Abstract

Physical fitness is an important determinant of quality of life (QOL) after hematopoietic stem cell transplantation. Cardiac function can influence exercise performance. The aim of this study was to assess these factors and their interrelationship. Children underwent cardiopulmonary exercise testing (CPET) at least 1 year after hematopoietic stem cell transplantation (HSCT) and were compared with healthy controls. Systolic and diastolic heart function and left ventricle (LV) wall dimensions were measured.

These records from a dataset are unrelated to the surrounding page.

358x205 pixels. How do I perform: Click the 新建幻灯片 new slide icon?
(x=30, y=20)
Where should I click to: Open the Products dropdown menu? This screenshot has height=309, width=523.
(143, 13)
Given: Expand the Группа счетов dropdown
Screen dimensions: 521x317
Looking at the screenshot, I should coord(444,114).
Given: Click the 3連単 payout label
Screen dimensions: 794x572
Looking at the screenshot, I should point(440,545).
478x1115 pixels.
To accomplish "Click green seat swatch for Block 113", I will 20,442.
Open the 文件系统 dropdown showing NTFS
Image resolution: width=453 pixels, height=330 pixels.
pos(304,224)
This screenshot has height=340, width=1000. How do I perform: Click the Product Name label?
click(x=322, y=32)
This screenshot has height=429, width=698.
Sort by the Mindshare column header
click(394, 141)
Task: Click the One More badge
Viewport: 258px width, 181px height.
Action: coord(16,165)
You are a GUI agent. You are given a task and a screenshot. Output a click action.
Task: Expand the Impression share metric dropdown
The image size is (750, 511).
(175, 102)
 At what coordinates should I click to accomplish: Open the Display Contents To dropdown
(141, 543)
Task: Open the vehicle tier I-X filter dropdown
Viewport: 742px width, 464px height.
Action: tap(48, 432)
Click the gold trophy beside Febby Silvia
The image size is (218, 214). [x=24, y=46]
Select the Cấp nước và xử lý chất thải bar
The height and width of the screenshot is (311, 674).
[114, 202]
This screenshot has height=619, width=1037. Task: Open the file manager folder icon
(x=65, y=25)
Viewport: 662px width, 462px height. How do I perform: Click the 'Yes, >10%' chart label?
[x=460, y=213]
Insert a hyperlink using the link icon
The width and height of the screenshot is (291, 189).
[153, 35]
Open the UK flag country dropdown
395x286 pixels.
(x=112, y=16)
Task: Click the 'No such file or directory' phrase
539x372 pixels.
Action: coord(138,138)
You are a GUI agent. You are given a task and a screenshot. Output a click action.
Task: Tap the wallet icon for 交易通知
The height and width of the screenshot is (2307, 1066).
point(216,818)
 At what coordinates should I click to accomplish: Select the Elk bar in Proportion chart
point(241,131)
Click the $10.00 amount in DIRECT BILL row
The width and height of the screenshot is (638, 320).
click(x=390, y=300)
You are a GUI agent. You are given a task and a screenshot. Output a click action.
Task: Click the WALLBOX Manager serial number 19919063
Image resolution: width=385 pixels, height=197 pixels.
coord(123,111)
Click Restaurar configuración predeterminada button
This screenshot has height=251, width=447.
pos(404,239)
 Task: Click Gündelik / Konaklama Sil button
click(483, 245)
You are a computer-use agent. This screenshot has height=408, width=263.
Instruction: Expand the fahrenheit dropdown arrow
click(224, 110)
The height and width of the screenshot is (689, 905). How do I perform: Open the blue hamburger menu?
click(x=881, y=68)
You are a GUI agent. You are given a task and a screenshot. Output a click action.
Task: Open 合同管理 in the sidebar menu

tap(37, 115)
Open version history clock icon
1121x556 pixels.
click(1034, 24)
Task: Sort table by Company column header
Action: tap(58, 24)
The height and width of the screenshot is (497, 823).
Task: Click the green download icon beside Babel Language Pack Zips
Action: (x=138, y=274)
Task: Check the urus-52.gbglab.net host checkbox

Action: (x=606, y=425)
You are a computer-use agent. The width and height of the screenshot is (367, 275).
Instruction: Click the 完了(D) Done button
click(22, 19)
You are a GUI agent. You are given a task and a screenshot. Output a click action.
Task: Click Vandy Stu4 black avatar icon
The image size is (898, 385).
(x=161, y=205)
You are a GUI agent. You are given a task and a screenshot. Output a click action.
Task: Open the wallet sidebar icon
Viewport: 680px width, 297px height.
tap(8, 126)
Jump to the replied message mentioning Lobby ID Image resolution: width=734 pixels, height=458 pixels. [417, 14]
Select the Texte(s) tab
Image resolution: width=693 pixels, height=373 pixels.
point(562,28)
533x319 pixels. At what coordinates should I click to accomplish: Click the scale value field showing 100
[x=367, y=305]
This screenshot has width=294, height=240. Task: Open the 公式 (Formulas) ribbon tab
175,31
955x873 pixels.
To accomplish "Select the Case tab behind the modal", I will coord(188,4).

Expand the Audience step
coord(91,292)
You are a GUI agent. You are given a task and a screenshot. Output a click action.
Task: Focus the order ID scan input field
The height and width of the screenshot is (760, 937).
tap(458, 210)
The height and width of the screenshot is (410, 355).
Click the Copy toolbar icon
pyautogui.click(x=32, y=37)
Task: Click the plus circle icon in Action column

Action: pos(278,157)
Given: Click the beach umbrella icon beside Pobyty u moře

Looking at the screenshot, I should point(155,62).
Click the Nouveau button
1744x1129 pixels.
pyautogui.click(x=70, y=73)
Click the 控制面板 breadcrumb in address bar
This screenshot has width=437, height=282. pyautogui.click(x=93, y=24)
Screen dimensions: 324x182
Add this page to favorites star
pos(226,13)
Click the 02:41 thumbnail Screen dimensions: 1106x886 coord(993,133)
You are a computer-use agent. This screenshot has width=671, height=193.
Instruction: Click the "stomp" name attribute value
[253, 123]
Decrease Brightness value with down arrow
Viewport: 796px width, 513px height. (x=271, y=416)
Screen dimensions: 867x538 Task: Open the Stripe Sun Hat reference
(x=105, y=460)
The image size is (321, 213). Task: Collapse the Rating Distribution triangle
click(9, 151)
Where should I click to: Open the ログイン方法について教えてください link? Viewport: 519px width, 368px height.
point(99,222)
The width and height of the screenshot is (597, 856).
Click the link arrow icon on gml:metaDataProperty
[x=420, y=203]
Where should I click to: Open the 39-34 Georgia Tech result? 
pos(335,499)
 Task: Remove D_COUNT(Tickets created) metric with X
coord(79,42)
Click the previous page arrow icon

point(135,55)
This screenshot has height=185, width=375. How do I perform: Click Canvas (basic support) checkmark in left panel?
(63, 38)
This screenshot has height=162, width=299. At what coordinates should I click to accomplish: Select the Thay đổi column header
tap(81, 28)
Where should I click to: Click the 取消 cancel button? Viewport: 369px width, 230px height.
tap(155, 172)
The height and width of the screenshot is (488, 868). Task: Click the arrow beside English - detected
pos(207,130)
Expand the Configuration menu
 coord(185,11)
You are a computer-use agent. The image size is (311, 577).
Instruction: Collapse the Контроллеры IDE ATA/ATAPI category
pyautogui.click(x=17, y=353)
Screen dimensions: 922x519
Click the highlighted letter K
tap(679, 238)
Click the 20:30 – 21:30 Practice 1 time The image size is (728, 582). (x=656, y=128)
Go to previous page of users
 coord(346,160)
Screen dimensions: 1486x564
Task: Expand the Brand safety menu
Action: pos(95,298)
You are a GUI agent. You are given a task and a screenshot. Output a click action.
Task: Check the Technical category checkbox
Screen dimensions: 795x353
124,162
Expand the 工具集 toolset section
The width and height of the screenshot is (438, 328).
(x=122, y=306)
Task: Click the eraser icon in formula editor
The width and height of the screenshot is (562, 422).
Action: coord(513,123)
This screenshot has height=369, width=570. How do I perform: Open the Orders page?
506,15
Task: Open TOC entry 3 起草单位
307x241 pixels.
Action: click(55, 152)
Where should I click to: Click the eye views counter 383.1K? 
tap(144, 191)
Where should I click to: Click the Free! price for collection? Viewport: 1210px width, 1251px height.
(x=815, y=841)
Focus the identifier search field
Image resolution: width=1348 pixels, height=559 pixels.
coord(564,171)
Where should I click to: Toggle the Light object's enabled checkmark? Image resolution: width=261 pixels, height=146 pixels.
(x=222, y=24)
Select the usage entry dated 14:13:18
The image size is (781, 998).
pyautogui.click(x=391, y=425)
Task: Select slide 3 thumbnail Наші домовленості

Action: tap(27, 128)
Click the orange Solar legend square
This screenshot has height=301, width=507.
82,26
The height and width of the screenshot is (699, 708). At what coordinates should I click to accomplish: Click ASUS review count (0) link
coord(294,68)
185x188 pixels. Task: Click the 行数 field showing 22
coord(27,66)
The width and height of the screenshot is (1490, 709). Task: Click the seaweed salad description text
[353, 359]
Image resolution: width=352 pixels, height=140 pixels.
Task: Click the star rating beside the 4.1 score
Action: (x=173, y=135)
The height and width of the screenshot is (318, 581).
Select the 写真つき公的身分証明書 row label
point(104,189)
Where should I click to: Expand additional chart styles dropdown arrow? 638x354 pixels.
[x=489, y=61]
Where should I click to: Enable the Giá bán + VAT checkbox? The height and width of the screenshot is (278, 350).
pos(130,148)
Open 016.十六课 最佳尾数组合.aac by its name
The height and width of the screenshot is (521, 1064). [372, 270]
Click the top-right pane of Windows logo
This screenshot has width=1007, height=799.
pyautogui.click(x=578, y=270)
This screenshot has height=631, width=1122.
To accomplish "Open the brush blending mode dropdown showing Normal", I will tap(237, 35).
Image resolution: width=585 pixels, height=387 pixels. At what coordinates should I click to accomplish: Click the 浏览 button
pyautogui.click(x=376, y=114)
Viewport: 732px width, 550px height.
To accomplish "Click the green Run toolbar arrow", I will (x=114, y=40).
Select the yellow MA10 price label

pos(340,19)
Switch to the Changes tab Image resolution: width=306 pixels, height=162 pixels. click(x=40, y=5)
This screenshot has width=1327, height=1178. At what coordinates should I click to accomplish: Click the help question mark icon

Health-related QOL (HR-QOL) was evaluated using PedsQL questionnaires. Forty-three patients performed CPET (26 boys, 13.6±3.4years, weight 45.5±13.3kg, length 152.9±17.5cm, body surface area 1.35±0.28). HSCT patients had lower maximal oxygen consumption (VO2peak/kg, 34.7±8.4vs 46.3±7.1mL/kg/min, P<0.001), shorter exercise duration (9.1±2.5vs 12.9±2.6min, P<0.001), and lower maximal load (%Ppeak 70.8±19.7vs 102.4%±15.9%, P<0.001). Echocardiography demonstrated decreased interventricular septal wall thickness (interventricular septum in diastole [IVSd] Z-value -0.64±0.69, P<0.001), and more systolic (11% of patients) and diastolic dysfunction (high E/E' Z-value 1.06±1.13, P<0.001). LV dilatation correlates with VO2max/kg (r=-0.364, P=0.017). HR-QOL showed lower overall and emotional functioning scores (respectively, P=0.016 and P=0.001). Patients after anthracycline therapy have the lowest maximal exercise performance, but have no difference in QOL. Diminished exercise performance is not encountered as a QOL limitation. Total body irradiation influences the domain of psychosocial functioning. LV (systolic and diastolic) and right ventricle dysfunctions justify the need for thorough cardiac follow-up in children after HSCT. Lower physical fitness levels and lower HR-QOL emphasize the importance of CPET and fitness programs.